減少傾向にある要因として「自動車の安全性能が向上した」ことや「自転車そのものの性能が良くなった」ことなどが挙げられるかと思いますが、疑問に思うのが
なぜ減少傾向にある自転車事故にも関わらず今のタイミングでヘルメットの着用が努力義務になったの?
というもの。

これには何か深い訳があるのかも知れませんが、当然歩行スピードよりも自転車のほうがスピードが出ているため、交通事故などの被害に遭われた時の転倒時の頭部への衝撃を緩和する上では着用していないよりも着用しているほうがまだ安全と言えるでしょう。

ただ、当院へ過去に来院されたことのある自転車乗車時に遭った交通事故によるケガで比較的多いのが
膝の打撲
足首の捻挫
股関節の捻挫
腰部や臀部の打撲
肘や肩の打撲
首のむちうち
などなど・・・。

もちろん骨折レベルの重傷の方もありますが、比較的四肢の打撲捻挫によるケガが多いのが自転車事故による特徴です。
命に関わるレベルの頭部へのダメージなどは当然整骨院レベルでは到底対応出来かねるため、救急病院での治療が必要なため、このような症状の方を当院
で診る機会はありませんが、それでもやはり自転車事故で多くみられるのは「四肢のケガ」のほうが多いように感じます。
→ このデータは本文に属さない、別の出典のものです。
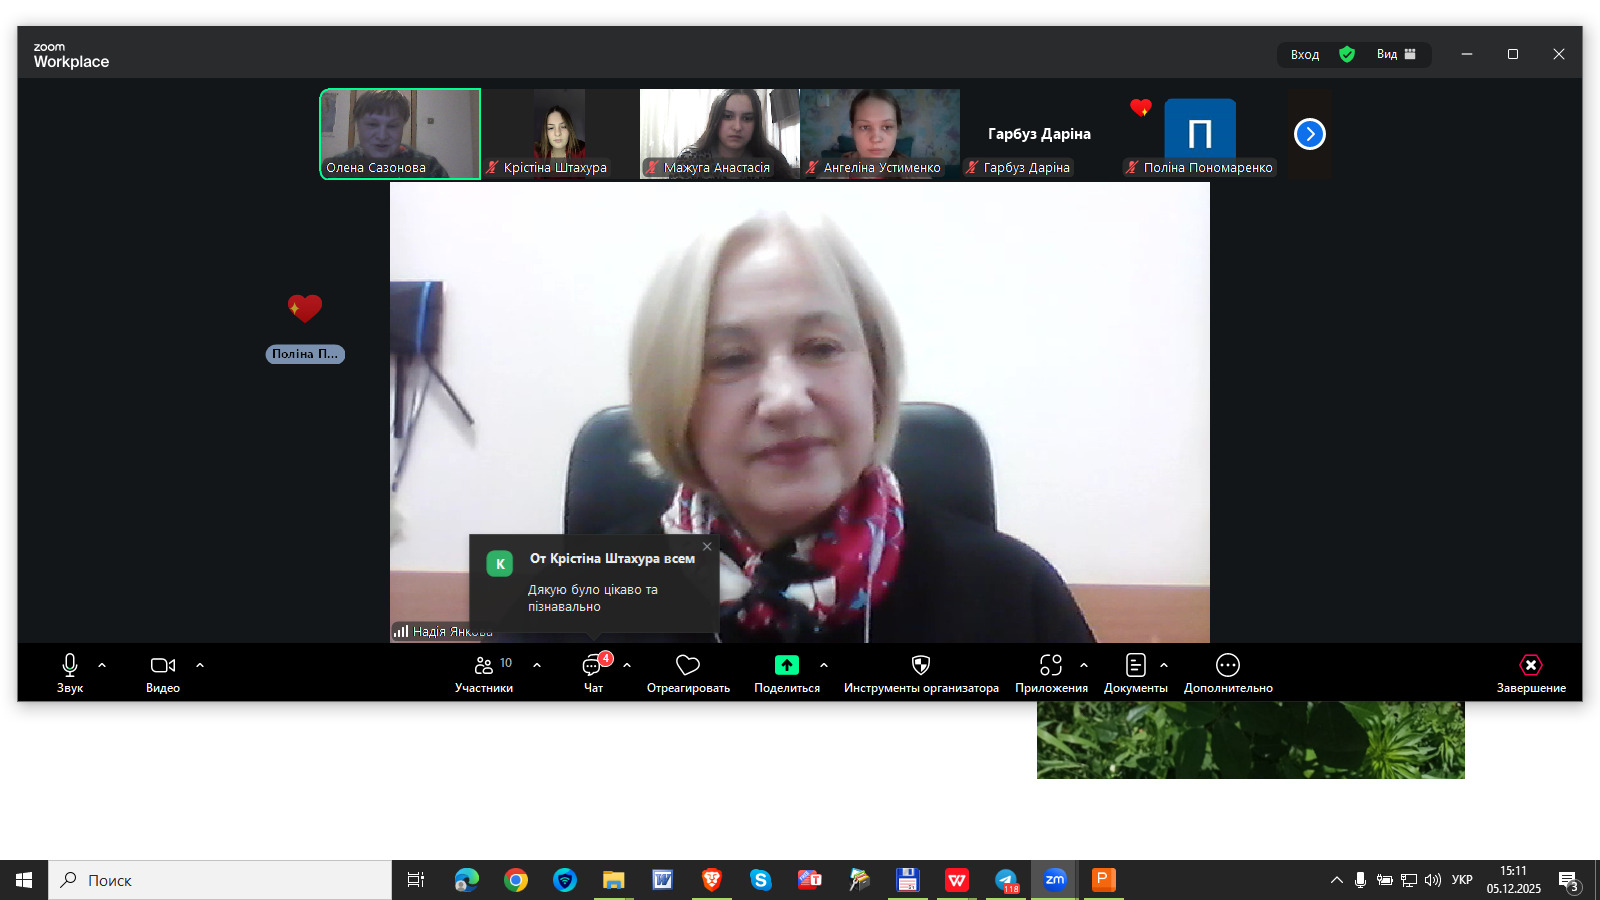This screenshot has height=900, width=1600.
Task: Expand the video options arrow
Action: click(200, 665)
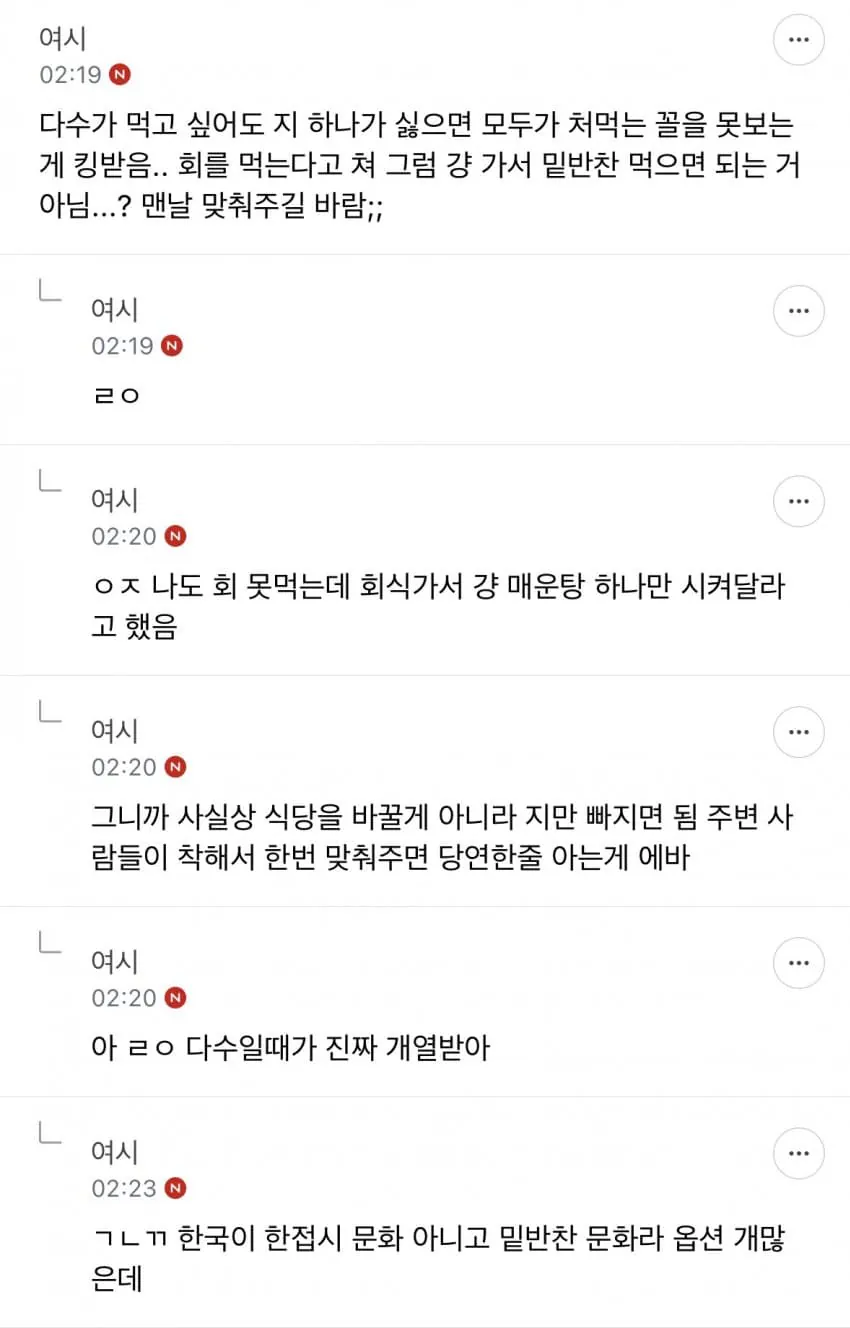Open more options menu on the ㄹㅇ reply

tap(799, 311)
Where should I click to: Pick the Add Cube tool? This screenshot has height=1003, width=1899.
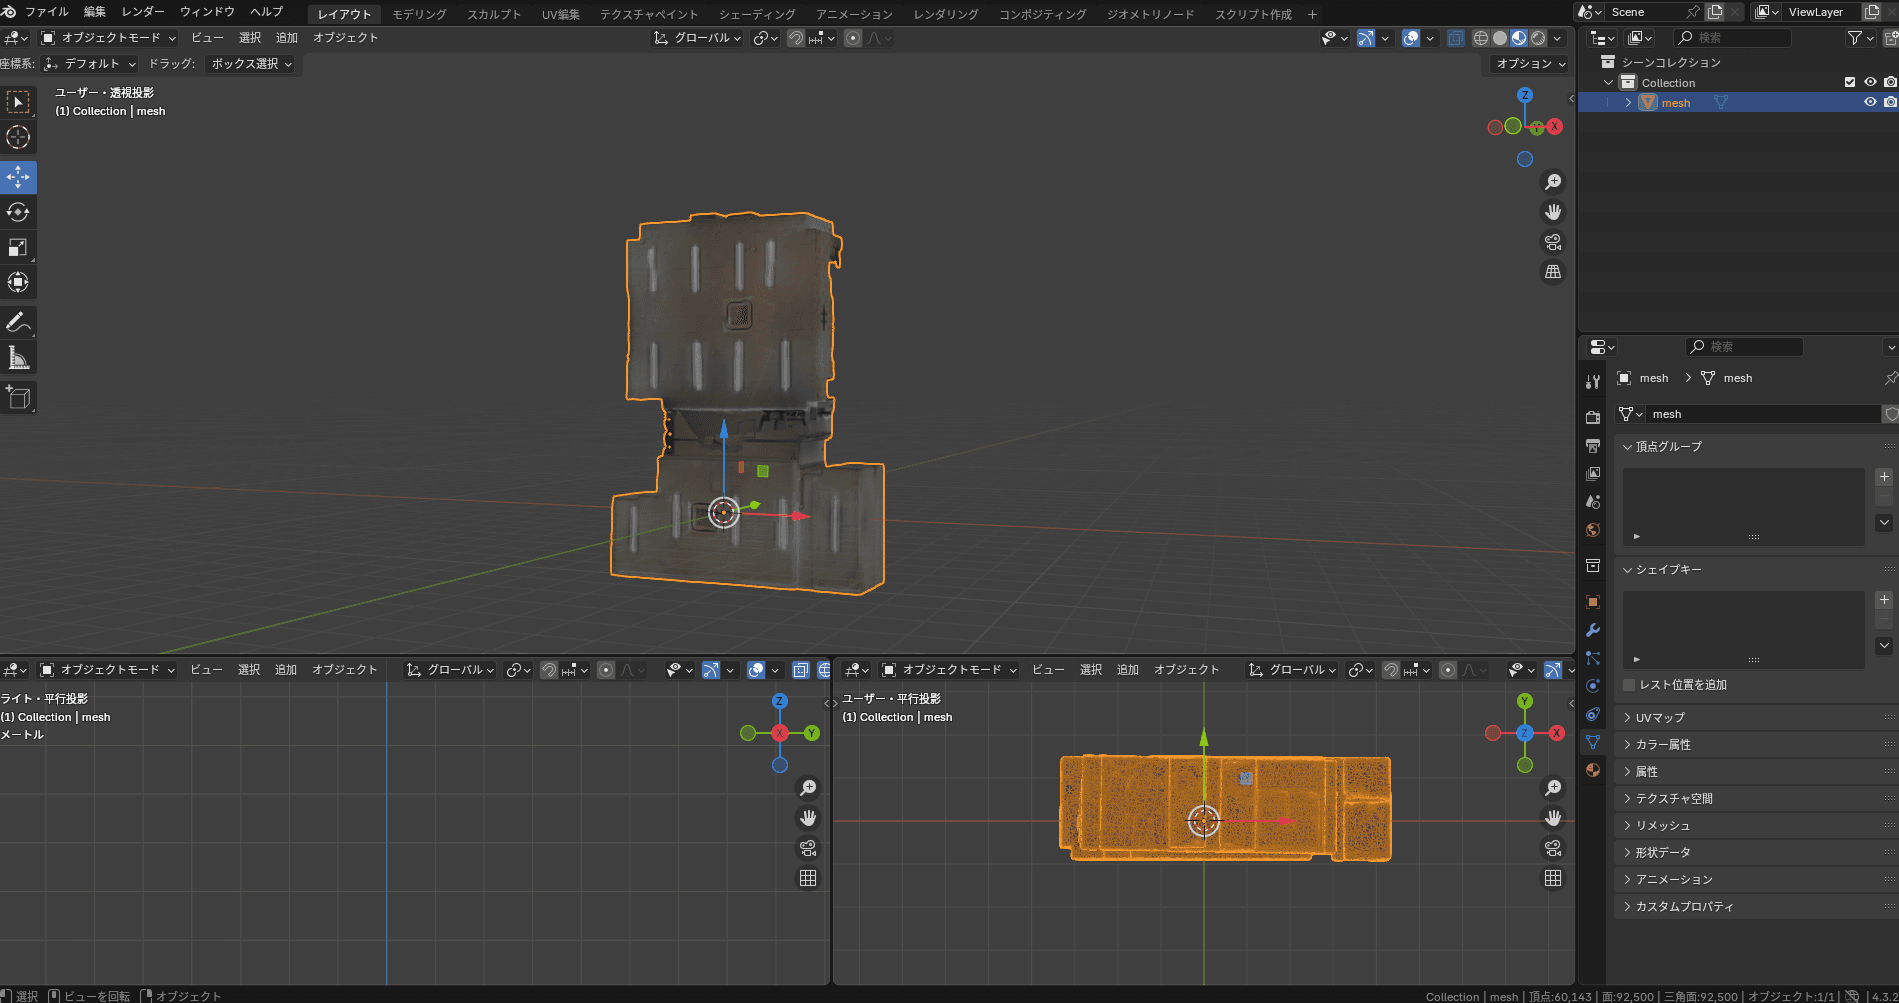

自転車によるケガを防ぐためにもヘルメットを着用・・・と言いたいところですが、ヘルメット着用と同時に肘と膝にサポーターを着用することも同時に努力義務化したほうがはるかに自転車交通事故によるケガの被害を減らせられるような気がします。

義務を果たさなければ待っているのは罰則です。
努力義務を果たさなければ待っているのは村八分。
ワクワクキャンペーンでは撃っていない人があたかも広めている風なイメージだったため、努力義務だと言われても実質義務化されていたのとほぼ変わりませんでした。
ヘルメットも着用していない人が村八分に遭うようなことがあれば、自分もはじめ皆さんヘルメットを着用して自転車に乗るようになるでしょうが、まだまだヘルメット着用は浸透するまで時間がかかりそうです。